Skip the pictures. Output only the lines below starting at the line with "981x633 pixels." and ending at the line with "The width and", both ends included, exactly as they are.

→ EXERCISE DATA:
================
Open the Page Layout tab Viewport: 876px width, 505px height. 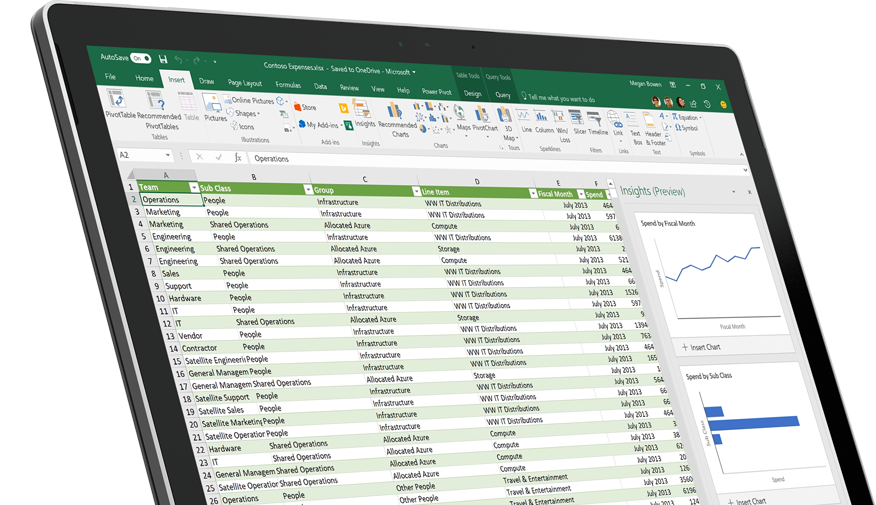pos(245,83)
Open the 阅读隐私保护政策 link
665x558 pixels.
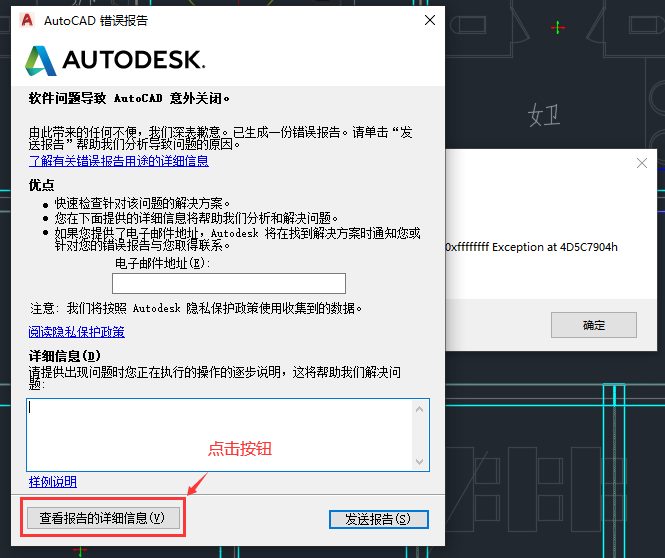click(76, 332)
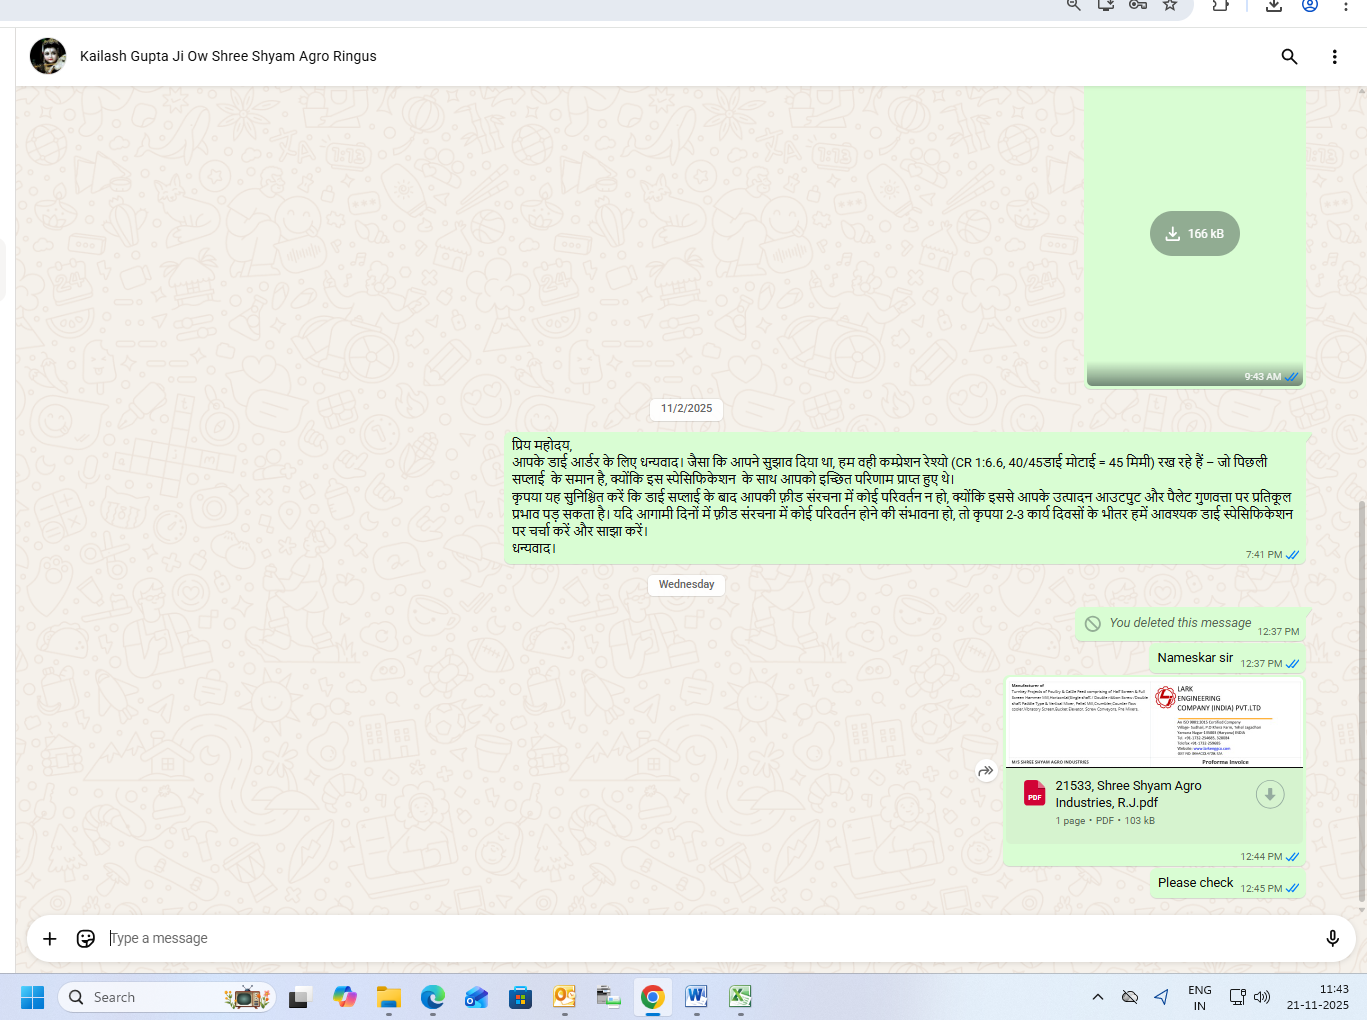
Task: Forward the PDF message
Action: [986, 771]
================
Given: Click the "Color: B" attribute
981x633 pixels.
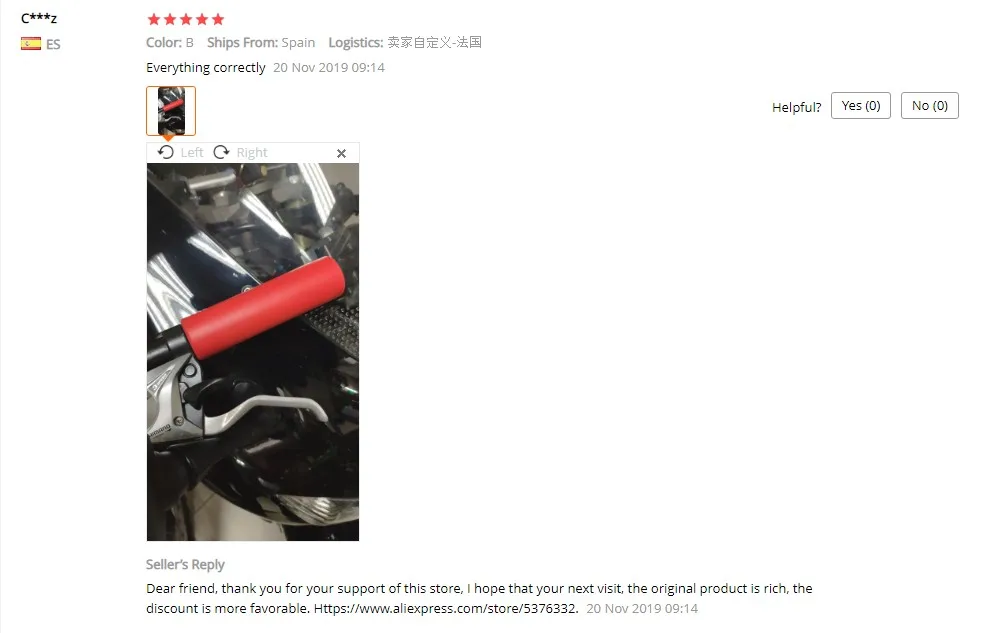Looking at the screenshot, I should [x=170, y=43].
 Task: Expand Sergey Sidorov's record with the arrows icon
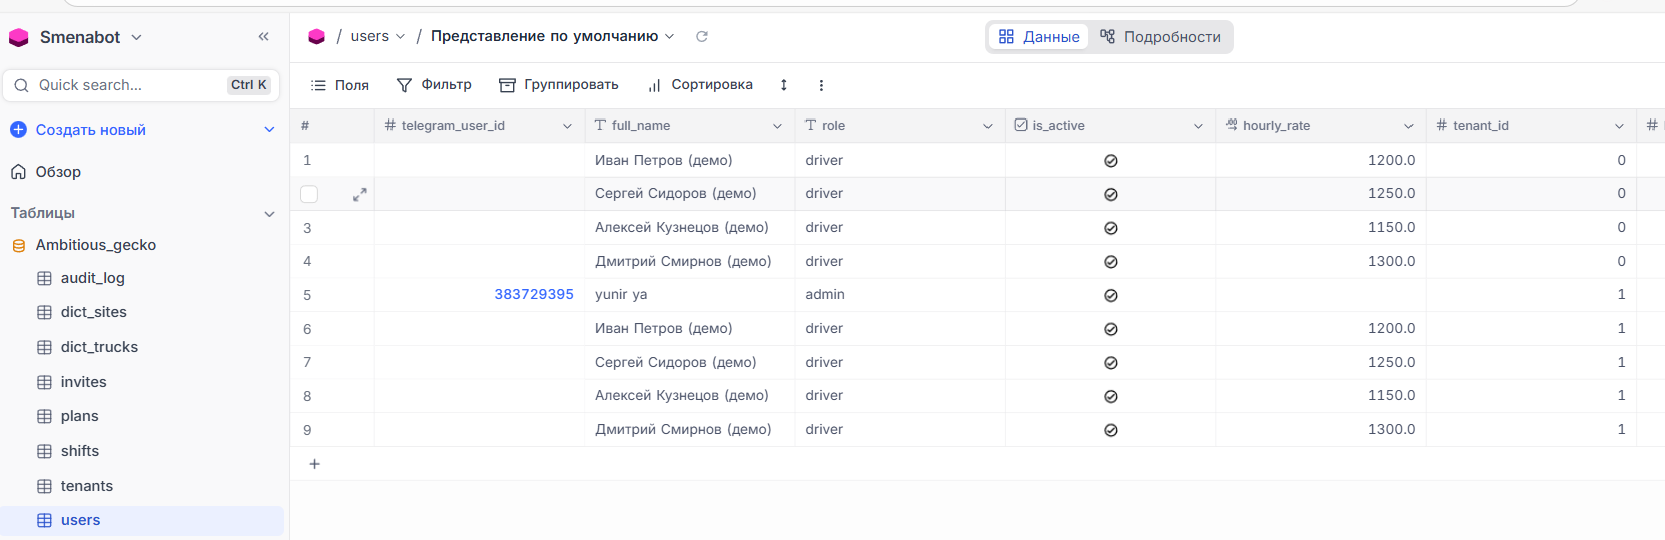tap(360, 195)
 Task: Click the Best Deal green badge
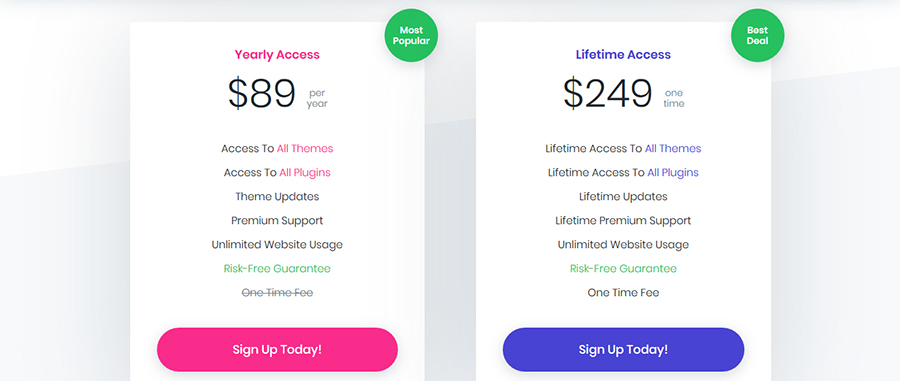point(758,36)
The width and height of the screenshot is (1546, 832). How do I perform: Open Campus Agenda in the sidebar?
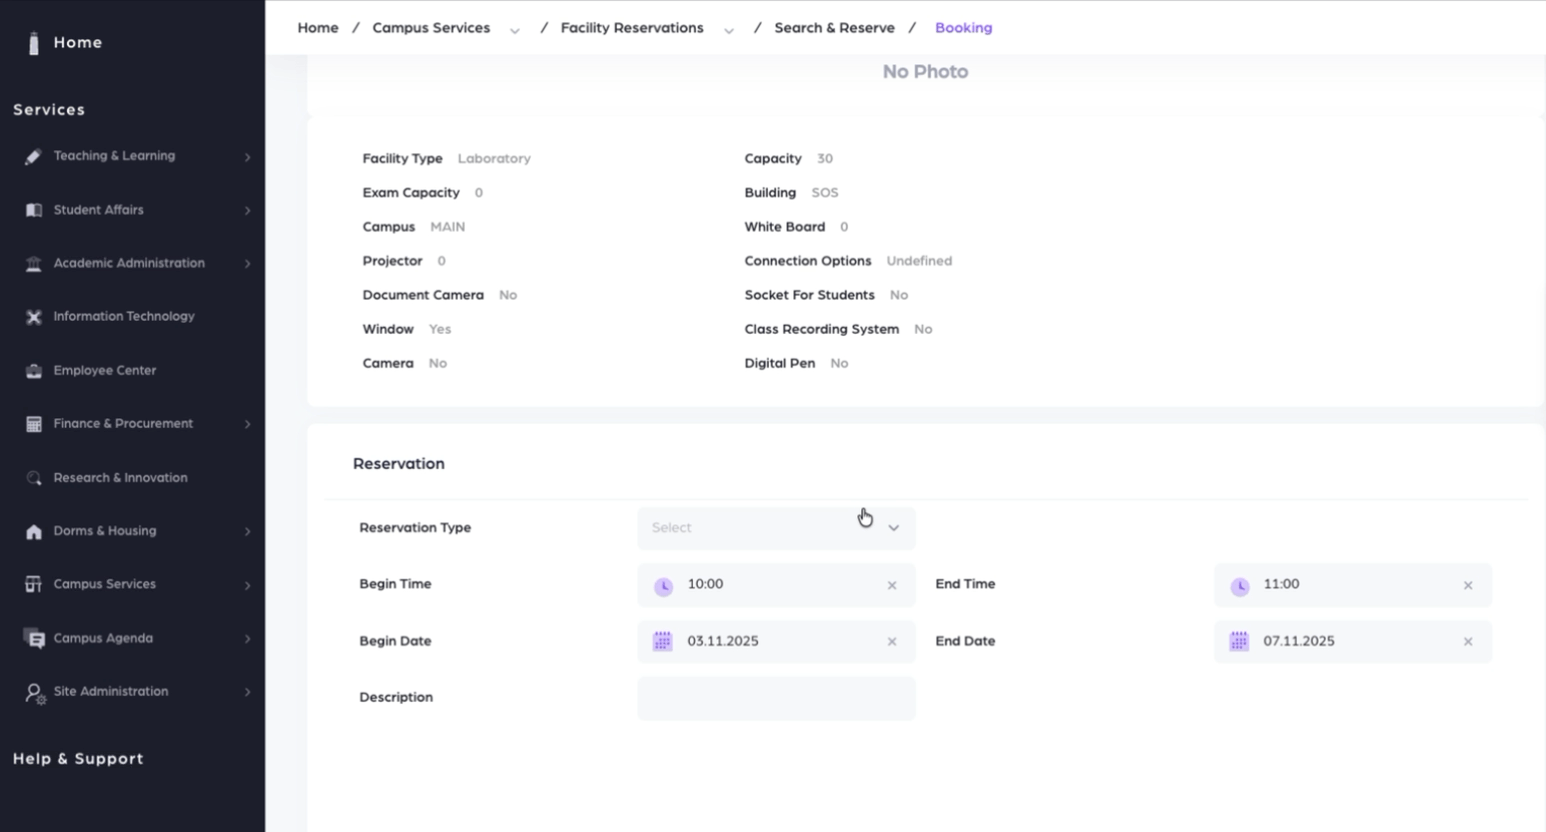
================
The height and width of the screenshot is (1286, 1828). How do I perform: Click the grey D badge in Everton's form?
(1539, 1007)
================
→ COMPLETED TASK:
981x633 pixels.
Looking at the screenshot, I should [x=170, y=43].
 Task: Expand Sergey Sidorov's record with the arrows icon
tap(360, 195)
 Task: Click the Best Deal green badge
point(758,36)
The width and height of the screenshot is (1546, 832). How do I perform: Open Campus Agenda in the sidebar?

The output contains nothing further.